CAUSES AND CONSEQUENCES OF CI-AKI
The mechanism of injury for CI-AKI was elucidated for high-osmolar contrast agents and relied on the physicochemical properties of the viscous contrast media. Recent literature on low-osmolar contrast suggests a role for Nod-like receptor pyrin 3-deficient-induced inflammation [2]. The most commonly used definition of CI-AKI relies on a change in creatinine after contrast administration within 48–72 h in the absence of other causes of AKI. Excluding other causes of AKI (such as cholesterol emboli, acute tubular necrosis or interstitial nephritis) should be done carefully, but these are rarely considered when the smoking gun of contrast makes for an obvious, albeit innocent, suspect. The absence of markers of tubular injury following contrast administration suggests that most CI-AKI reported in the literature reflects changes in kidney hemodynamics and noise rather than direct kidney damage [3]. Recent epidemiological literature suggests that the risk of AKI after contrast is not higher compared with propensity-matched cohorts, but these study designs miss underlying selection bias, since higher risk patients are less likely to receive contrast, biasing such studies toward the null [4]. A high contrast dose, arterial administration and impaired kidney function, especially in combination, remain robust risk factors for CI-AKI. For dialysis patients with residual function, contrast use does not change the natural trajectory of decline [5]. Although observational literature suggests patients developing AKI have worse longer-term outcomes, this probably reflects the role of underlying risk factors, since prevention of AKI, using data from randomized clinical trials, does not change this longer term risk.
PREVENT IATROGENIC AKI
Since contrast is mostly an elective administration, interventional studies to prevent AKI are easy to plan and perform, but in this case have led to more missteps than enlightenment.

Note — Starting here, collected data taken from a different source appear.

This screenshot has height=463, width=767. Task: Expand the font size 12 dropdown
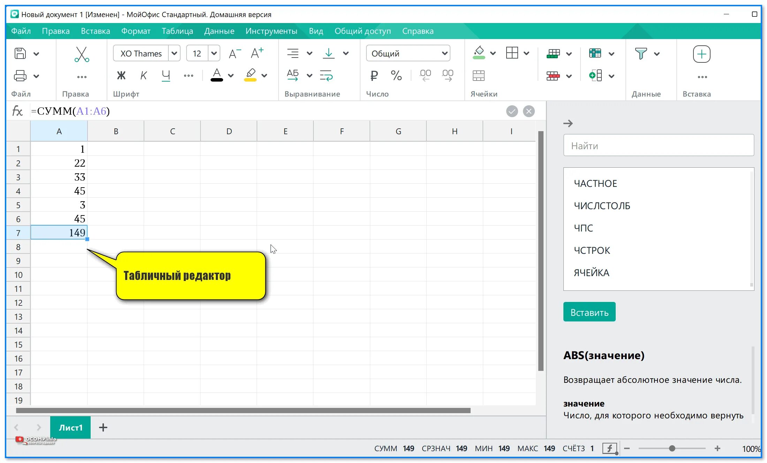(214, 53)
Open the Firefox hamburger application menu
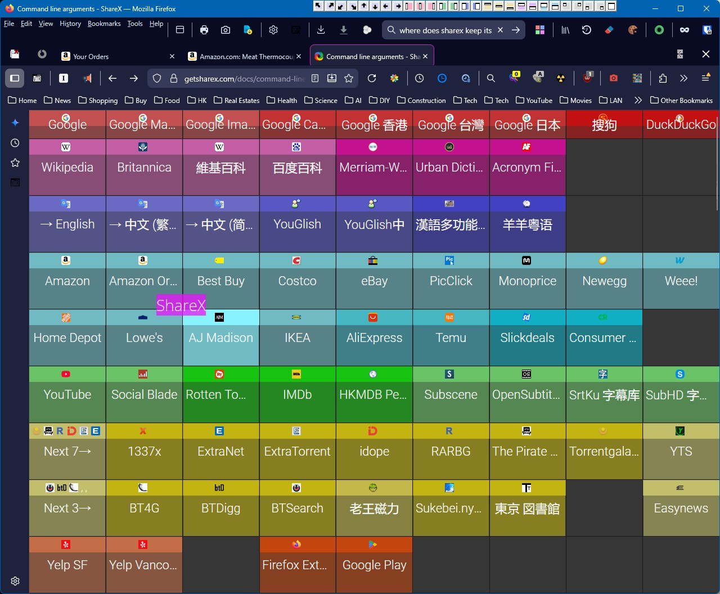720x594 pixels. click(705, 79)
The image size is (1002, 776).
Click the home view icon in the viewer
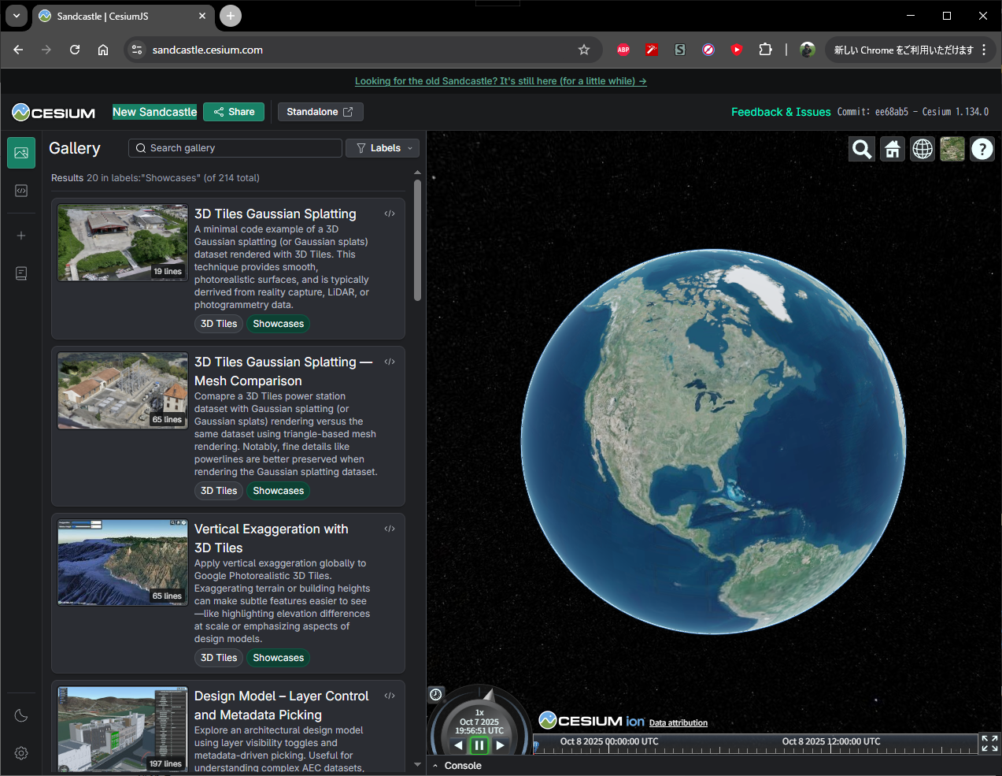coord(892,148)
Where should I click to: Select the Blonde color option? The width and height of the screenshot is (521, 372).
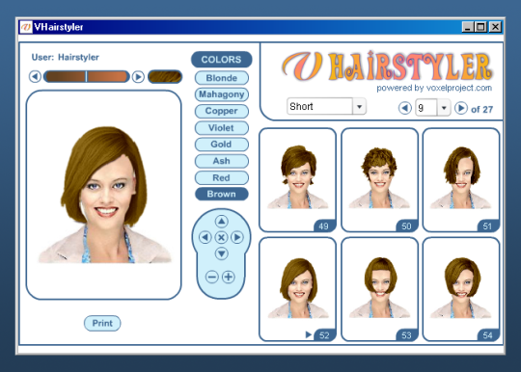222,78
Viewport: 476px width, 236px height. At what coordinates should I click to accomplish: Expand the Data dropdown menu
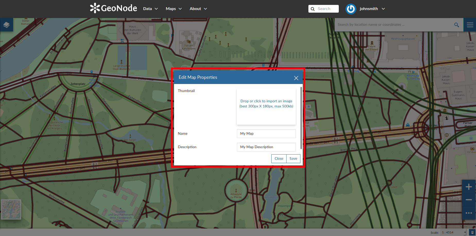(150, 9)
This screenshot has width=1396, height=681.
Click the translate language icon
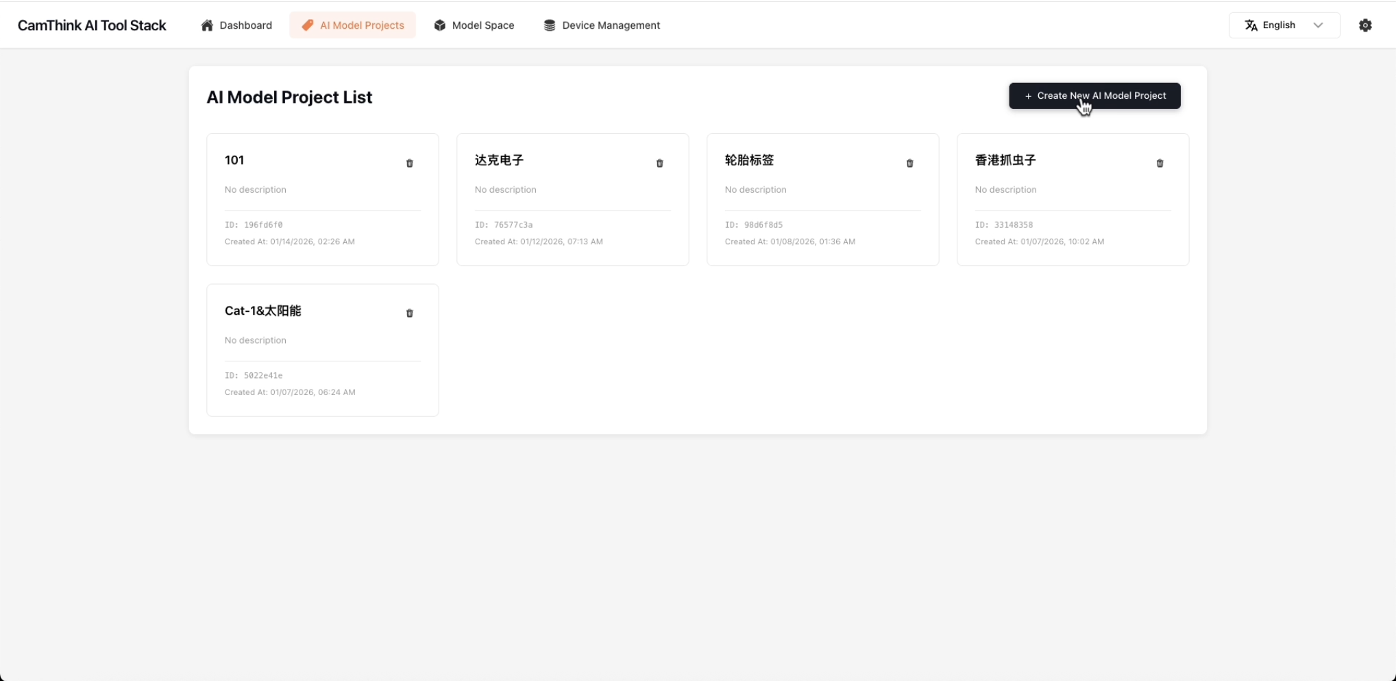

VOLUME EXPANSION IN CONTRAST NEPHROPATHY
Volume expansion interventions to prevent CI-AKI, over the years, have spanned from the use of 0.45% saline (better than saline + mannitol) to 0.9% saline, and on to bicarbonate-based near-isotonic fluids. The largest trial in the field so far conclusively proves that intravenous 0.9% saline should be the fluid of choice for patients at risk [i.e. patients with impaired kidney function, glomerular filtration rate (GFR) <45 mL/min/1.73 m2, receiving intra-arterial contrast] [6]. What of lower risk patients, or patients with severe chronic kidney disease, perhaps with GFR <30 mL/min/1.73 m2, receiving intravenous contrast, as with contrast-enhanced computed tomography (CECT)? Two large, Dutch non-inferiority trials suggest that no prophylaxis is just as good as intravenous volume expansion. The A MAstricht Contrast-Induced Nephropathy Guideline (AMACING) trial reported no benefit with intravenous 0.9% saline in 660 patients with GFR 30–59 mL/min/1.73 m2 undergoing a mix of contrast-enhanced procedures, 48% of which was intra-arterial. The Kompas trial reported similar results in 523 patients with GFR 30–59 mL/min/1.73 m2 undergoing CECT. Thus, among most patients with GFR >30 mL/min/1.73 m2, unless deemed necessary (e.g. intra-arterial administration and large contrast dose in a patient with diabetes), no prophylaxis is necessary. Among patients with GFR <30 mL/min/1.73 m2 or higher with additional risk factors as mentioned above, intravenous 0.9% saline seems currently reasonable.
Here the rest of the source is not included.